My introduction to this theme was probably the Twilight Zone episode, "To Serve Man". That got the whole story done in, what? half n hour ? That show actually had some drama, tension & character development, too.
Earth: Final Conflict, with it's bargain basement budget (invisible spaceships?), had more potential than V is showing.

PS - how come, whenever a Chistian spirirual leader is used, it's always a Catholic ?

Lemuel Calhoon said...

Quim,

Because the Roman Catholic Church is the single largest denomination of Christianity and its priests wear distinctive uniforms, making them easily identified.

Patrick,

I like this version of V. They are doing a good job of correcting some of the flaws the original series had the same way that Ron Moore's re-imagining of Battlestar Galactica took a cheezey 70's show and made it much more realistic and darker.
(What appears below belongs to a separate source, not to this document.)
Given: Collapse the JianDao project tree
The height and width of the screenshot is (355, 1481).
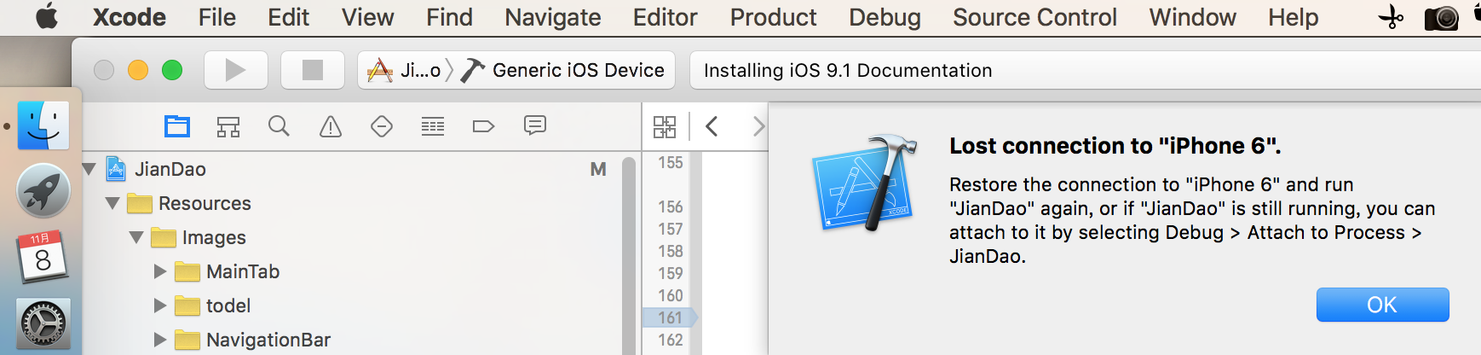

I am also amazed that a network TV series would use the Obama campaign and administration as a template for how an evil force could use deception to inspire submission and devotion from an unsuspecting population.

SecondComingOfBast said...

Lem-

Another probable reason for the use of the Catholic Church was the Vatican pronouncement to the effect that the V's are part of God's creation, which inspired a great deal of anxiety and doubt from the Priest character. Needless to say, that wouldn't work with any other denomination.

And really, that's my main problem with the show. The overall populace just came across as too trusting and accepting of the V's to be realistic.

I did watch a few minutes of it last night, and from what I saw, it might be a better show than the premiere would suggest. I just wished they had put more thought and planning into the opening. Maybe if they had made it a two hour premiere and stretched out the human's acceptance of the V's over a few episodes, it would have been more believable. It was just too rushed.

They could have even made a story arc out of self-serving human leaders demeaning the humans who distrusted the V's, using PC rhetoric to marginalize them. It would have made a good comparison to the tea party movement, for example.

The use of Obama policy parallels is probably a reflection of Obama's slide in the polls. If he was still that popular, I have my doubts they would do that.

I've already heard rumors to the effect that the coming change in management of the show will lead to a change in the use of symbolism that amounts to comparisons to Obama and his more devoted followers. I hope that's not the case.

My only complaint with it was that it seemed a little too obvious, almost to the point of cornballism.